◆ ACTIVITY ◆
Look through the records and report how many lines include the word "email", with no other words.

(INFORMATION SUPPLIED begins)

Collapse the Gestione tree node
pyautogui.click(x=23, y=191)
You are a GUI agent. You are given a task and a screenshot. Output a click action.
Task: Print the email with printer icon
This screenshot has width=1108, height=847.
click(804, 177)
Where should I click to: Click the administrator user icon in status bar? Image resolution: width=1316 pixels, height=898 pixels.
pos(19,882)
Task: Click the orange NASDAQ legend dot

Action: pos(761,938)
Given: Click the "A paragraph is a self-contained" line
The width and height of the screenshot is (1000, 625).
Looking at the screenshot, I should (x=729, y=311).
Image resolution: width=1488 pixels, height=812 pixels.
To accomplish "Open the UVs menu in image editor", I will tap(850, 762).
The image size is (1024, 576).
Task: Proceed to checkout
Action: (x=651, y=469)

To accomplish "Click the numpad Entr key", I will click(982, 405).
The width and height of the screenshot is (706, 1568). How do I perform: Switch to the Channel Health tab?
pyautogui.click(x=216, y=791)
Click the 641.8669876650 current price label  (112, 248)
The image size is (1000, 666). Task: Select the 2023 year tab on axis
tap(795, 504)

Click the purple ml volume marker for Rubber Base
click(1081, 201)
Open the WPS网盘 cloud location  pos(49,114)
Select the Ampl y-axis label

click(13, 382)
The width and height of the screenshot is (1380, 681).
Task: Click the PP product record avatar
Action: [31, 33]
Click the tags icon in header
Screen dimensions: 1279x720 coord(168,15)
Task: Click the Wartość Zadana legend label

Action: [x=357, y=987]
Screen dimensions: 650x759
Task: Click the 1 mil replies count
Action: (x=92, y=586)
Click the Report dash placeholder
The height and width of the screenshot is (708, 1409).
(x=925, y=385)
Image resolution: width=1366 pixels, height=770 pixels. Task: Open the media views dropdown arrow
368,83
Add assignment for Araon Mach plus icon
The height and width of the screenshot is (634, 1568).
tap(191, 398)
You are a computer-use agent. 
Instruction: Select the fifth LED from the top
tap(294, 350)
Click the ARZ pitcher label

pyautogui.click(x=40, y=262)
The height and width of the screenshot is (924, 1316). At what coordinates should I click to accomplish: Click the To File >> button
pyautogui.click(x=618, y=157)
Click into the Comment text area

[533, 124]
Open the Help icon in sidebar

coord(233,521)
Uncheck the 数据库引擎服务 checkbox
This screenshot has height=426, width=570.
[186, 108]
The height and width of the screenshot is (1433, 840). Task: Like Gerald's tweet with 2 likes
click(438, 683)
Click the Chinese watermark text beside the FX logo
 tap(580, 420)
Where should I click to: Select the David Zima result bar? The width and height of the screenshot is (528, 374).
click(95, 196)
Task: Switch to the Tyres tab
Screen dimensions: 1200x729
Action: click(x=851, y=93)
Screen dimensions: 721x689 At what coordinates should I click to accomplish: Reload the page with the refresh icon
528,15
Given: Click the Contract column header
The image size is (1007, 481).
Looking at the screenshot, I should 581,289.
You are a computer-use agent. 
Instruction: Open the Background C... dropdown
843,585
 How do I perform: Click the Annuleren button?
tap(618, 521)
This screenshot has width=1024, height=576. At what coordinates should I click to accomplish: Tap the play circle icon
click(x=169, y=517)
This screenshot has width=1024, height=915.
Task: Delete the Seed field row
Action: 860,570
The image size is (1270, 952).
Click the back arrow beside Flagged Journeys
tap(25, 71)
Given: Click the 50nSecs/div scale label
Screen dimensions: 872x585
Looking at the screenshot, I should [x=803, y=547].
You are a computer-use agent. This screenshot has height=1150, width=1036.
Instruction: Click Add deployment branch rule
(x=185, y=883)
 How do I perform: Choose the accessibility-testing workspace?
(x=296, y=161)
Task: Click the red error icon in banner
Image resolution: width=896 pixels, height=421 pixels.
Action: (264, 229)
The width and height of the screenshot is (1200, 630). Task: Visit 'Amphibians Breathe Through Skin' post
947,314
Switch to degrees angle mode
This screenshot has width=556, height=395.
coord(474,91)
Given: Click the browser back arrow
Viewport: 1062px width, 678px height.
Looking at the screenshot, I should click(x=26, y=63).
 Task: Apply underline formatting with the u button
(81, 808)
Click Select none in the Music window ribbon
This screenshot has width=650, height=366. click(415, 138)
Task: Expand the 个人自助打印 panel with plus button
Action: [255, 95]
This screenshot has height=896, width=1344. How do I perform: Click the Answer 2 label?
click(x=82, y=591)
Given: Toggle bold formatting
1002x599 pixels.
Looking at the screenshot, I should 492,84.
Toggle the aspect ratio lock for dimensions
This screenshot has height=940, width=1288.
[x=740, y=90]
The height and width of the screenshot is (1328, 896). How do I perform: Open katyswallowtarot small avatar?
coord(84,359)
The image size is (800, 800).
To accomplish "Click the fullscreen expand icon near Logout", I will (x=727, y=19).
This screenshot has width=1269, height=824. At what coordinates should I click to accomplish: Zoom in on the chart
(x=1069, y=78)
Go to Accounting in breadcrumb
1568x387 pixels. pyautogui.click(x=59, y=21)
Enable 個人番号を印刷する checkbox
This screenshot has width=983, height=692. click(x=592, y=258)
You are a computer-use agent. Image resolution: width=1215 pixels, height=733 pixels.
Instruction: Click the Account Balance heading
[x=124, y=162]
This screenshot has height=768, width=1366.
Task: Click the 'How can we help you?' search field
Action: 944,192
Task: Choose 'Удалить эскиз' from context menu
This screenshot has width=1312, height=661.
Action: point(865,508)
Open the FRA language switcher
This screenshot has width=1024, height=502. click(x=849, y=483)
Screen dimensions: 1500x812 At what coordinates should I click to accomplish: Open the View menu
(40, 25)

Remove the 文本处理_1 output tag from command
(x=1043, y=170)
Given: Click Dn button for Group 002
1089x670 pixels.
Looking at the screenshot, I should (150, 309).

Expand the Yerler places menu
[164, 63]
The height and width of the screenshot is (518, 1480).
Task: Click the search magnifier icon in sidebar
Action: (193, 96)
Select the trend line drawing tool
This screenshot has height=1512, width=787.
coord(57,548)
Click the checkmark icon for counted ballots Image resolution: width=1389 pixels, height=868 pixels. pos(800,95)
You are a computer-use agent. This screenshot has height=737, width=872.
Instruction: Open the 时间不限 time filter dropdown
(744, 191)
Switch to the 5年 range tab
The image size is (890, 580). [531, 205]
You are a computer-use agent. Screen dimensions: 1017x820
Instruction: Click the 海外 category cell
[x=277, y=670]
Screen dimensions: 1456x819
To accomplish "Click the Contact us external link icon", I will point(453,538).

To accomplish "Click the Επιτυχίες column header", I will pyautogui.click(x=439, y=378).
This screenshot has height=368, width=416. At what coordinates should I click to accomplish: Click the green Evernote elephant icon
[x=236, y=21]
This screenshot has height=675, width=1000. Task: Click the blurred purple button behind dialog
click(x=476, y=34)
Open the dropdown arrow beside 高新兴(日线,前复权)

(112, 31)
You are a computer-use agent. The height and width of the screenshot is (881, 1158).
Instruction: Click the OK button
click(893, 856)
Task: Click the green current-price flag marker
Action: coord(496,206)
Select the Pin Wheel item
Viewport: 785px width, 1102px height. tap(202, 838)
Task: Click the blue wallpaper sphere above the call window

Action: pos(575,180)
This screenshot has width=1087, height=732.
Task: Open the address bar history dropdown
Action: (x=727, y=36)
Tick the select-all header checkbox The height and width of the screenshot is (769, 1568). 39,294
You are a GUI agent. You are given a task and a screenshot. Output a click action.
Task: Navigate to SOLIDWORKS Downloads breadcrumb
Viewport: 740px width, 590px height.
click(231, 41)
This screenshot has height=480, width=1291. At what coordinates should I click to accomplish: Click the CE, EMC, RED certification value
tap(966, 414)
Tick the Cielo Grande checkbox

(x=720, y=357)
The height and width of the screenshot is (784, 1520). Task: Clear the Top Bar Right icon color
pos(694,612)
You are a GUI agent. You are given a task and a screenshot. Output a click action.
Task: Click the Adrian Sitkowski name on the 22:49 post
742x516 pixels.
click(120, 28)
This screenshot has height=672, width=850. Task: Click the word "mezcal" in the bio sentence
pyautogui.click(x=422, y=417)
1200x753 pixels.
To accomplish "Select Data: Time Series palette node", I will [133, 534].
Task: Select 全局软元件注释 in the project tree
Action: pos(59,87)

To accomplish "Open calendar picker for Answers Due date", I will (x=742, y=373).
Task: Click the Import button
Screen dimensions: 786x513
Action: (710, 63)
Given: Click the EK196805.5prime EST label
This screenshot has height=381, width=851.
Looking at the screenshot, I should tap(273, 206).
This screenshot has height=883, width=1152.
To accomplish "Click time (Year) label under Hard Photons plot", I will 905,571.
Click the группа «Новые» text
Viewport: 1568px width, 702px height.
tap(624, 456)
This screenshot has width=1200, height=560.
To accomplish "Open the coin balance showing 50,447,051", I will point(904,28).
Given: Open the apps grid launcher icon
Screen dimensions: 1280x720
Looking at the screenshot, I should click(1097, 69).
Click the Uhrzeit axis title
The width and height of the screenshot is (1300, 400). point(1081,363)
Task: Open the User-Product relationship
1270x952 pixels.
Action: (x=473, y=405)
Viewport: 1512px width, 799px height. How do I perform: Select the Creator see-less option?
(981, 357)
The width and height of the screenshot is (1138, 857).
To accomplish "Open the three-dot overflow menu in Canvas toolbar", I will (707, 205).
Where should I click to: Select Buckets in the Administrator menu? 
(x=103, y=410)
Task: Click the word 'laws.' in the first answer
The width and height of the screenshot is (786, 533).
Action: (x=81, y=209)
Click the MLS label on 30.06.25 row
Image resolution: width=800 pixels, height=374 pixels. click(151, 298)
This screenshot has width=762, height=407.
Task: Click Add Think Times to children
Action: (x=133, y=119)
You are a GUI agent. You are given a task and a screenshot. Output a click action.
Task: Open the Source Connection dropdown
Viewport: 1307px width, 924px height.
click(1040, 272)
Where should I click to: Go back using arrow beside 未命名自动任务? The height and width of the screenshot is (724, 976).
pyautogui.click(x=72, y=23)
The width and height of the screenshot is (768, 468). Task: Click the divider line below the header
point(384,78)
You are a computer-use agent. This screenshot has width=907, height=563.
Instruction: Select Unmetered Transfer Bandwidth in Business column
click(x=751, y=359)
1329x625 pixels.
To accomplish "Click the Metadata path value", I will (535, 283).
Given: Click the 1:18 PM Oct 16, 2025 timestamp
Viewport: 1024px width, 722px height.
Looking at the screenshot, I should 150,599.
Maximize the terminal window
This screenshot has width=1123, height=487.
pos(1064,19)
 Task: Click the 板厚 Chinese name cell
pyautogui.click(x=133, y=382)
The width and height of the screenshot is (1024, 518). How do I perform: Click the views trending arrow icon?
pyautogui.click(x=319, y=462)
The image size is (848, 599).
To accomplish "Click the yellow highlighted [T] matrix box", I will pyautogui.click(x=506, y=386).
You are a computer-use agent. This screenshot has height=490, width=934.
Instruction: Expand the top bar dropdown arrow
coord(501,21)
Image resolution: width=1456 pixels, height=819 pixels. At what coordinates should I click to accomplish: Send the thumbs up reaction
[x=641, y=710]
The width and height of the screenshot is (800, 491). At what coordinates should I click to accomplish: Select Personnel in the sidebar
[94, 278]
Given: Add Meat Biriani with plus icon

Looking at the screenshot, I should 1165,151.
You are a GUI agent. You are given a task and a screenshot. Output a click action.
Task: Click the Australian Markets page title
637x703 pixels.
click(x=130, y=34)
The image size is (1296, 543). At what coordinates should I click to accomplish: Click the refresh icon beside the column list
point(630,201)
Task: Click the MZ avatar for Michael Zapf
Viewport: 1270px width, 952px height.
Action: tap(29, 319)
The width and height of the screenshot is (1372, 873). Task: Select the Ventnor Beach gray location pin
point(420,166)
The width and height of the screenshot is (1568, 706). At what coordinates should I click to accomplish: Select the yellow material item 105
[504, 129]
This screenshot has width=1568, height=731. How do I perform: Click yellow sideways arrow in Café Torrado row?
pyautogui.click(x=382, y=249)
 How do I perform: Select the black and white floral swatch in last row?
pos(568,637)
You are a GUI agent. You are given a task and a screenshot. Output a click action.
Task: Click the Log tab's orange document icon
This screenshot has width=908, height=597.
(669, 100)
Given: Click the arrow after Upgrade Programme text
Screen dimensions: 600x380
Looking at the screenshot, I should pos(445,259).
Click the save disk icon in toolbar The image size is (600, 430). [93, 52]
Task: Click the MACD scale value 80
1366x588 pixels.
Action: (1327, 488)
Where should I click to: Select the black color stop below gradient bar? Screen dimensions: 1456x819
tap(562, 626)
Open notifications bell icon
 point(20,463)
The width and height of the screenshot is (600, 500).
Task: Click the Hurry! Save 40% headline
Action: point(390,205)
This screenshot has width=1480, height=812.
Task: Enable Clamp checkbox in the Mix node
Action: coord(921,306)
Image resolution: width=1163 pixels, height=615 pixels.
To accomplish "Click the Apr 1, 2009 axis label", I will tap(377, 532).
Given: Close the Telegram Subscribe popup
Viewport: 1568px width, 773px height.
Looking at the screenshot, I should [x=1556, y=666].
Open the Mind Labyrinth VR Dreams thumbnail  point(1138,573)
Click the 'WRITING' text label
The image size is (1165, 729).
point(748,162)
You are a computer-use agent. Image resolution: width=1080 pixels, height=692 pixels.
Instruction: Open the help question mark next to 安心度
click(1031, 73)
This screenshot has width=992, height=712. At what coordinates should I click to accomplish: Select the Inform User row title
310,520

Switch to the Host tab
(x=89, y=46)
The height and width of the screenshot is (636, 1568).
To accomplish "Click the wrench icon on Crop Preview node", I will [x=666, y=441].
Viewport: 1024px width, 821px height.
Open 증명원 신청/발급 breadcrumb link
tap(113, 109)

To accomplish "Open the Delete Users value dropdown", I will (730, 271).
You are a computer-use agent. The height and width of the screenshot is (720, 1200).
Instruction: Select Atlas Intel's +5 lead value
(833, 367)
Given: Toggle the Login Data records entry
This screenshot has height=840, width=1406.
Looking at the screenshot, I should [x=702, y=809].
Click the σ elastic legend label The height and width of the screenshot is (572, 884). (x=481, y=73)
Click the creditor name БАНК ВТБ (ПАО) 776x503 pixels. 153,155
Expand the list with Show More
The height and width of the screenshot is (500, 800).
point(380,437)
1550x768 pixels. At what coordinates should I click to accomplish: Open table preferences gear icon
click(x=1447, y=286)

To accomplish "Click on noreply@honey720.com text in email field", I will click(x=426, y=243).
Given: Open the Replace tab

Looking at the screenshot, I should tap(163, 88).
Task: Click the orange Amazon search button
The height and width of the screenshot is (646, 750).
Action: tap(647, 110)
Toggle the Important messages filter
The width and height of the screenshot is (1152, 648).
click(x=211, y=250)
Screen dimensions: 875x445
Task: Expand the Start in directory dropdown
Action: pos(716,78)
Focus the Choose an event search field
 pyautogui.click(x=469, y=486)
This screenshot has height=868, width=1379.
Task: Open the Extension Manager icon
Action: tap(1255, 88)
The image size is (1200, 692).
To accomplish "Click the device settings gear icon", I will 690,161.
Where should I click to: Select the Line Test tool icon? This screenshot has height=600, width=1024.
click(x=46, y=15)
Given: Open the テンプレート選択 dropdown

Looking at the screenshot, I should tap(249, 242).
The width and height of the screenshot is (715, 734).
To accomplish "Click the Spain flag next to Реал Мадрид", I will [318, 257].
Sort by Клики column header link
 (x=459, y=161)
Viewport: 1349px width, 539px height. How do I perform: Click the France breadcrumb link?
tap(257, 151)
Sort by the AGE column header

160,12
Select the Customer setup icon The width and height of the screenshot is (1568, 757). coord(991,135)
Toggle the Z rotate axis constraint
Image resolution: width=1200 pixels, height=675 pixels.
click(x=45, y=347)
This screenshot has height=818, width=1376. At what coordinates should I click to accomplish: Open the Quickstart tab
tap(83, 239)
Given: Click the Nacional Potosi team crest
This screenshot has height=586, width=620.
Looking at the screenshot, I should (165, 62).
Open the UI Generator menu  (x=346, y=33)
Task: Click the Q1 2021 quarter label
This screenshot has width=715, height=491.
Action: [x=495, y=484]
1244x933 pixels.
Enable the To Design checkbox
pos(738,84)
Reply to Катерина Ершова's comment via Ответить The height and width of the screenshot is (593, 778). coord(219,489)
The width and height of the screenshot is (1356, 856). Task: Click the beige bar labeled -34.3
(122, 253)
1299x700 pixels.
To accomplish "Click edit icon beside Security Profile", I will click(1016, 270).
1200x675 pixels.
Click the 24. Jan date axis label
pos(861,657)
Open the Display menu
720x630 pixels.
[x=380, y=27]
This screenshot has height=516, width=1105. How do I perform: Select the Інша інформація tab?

(INFORMATION SUPPLIED ends)

◆ EXERCISE RESPONSE ◆
2